Be the Last to Raise Your Voice
For me this is a really hard one. I do love to have a good
shout. I came from a big, robust family where shouting was a
way of life and the only way to get yourself heard, get any
attention, or make a point. Dysfunctional? Yes. Noisy? Yes.
Helpful? Probably not.
One of my sons has inherited the shouting gene, and he is
very good at it. The temptation is to join in. Luckily, this Rule
is be the last to raise your voice, so I do have a get-out clause.

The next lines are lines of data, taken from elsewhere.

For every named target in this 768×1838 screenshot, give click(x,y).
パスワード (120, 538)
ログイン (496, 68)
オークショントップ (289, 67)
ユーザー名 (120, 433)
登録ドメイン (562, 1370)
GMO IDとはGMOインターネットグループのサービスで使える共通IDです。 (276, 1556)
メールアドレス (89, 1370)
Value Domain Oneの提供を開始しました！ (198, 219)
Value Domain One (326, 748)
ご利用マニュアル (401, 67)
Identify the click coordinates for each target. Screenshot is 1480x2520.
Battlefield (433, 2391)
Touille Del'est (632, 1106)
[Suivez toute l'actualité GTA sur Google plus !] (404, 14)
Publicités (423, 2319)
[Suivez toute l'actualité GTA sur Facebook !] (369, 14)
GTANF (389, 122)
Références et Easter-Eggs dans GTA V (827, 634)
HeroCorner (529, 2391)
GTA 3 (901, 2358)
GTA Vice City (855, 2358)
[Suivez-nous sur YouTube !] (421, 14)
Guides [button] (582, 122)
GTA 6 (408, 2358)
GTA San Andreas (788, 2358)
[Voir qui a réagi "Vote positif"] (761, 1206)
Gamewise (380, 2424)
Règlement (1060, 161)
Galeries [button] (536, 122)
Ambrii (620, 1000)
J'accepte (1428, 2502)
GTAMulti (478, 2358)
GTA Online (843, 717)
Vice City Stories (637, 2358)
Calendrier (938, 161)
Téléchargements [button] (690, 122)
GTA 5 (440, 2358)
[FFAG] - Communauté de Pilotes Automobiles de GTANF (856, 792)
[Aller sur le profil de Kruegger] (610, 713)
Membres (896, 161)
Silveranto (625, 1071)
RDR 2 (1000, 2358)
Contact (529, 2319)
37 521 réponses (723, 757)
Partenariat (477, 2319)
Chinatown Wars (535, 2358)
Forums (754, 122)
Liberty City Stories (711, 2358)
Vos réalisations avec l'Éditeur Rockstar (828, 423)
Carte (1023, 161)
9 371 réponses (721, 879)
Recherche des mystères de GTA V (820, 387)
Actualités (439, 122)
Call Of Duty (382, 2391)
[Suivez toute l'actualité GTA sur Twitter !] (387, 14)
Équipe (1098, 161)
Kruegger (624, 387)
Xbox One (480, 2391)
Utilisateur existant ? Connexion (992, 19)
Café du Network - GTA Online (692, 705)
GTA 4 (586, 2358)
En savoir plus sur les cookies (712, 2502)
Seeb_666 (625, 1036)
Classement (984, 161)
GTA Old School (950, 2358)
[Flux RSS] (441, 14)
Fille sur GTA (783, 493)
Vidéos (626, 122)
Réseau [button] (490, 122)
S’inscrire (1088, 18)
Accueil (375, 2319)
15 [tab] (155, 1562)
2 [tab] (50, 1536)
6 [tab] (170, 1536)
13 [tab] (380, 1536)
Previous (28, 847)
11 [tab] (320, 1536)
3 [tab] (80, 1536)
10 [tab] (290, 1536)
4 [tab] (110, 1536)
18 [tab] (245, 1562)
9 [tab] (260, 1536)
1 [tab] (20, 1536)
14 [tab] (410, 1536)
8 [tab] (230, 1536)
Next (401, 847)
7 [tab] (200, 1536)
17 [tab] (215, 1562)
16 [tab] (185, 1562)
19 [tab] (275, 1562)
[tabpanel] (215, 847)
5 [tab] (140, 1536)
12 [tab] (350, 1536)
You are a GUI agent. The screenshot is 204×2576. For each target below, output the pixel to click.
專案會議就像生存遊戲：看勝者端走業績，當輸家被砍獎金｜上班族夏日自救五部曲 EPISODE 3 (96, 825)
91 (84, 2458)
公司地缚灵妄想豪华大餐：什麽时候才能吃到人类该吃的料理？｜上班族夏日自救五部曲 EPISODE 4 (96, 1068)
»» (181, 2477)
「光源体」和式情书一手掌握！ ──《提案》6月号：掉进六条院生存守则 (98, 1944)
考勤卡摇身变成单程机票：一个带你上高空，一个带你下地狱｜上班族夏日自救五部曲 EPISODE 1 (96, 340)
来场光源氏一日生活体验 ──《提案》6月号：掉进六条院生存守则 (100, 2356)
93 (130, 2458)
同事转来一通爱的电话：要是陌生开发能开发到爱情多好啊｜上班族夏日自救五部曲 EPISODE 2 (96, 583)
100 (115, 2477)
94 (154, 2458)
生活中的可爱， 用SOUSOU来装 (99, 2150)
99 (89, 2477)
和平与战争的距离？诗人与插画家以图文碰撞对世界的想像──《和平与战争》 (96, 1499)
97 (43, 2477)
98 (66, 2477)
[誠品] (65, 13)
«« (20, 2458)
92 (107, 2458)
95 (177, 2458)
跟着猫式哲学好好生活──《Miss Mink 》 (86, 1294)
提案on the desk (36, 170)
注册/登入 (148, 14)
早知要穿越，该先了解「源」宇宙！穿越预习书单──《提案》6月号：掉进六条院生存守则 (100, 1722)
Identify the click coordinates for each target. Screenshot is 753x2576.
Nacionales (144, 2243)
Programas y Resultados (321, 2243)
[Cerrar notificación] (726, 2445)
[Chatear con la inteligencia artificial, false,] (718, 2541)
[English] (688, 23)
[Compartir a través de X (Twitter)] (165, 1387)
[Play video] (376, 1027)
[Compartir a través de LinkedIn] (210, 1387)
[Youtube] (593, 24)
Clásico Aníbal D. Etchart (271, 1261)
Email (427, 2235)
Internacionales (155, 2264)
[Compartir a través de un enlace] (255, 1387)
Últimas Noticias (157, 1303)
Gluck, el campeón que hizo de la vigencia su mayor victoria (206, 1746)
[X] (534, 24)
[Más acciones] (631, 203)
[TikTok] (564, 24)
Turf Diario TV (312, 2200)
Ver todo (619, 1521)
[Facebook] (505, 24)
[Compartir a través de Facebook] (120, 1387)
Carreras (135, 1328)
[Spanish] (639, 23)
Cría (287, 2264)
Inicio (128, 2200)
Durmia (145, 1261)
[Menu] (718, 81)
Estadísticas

If he shouts first, I’m allowed to shout back. But I do try really
hard not to. For me, shouting in any form is a bad thing, a
sign that I have lost control, lost the argument. The son of a
vicar once saw his father’s sermon notes and in the margin he
had pencilled, “Shout here, argument weak.” I think this just
about sums it all up.
But I have shouted at various times and, invariably, I regret
each and every occasion. I know I’ve regretted the time I was
very shouty in a well-known high street electrical chain over a
damaged video player. At that time I did get my own way, but
the reality is that it was a bad thing and deep down I’m quite
ashamed of myself.
So what do you do if you, too, have inherited the shouty gene
like I have? I find that I have to walk away to stop the
inevitable decline into shouting in a challenging situation.
That’s a tough one, especially if you know you’re right. There
are so many things that make us shout, so many situations
where we feel that a judicious loss of temper will get us our
own way. But we are dealing with real live human beings who
have their own feelings, and shouting is not justified—even if
they start it first.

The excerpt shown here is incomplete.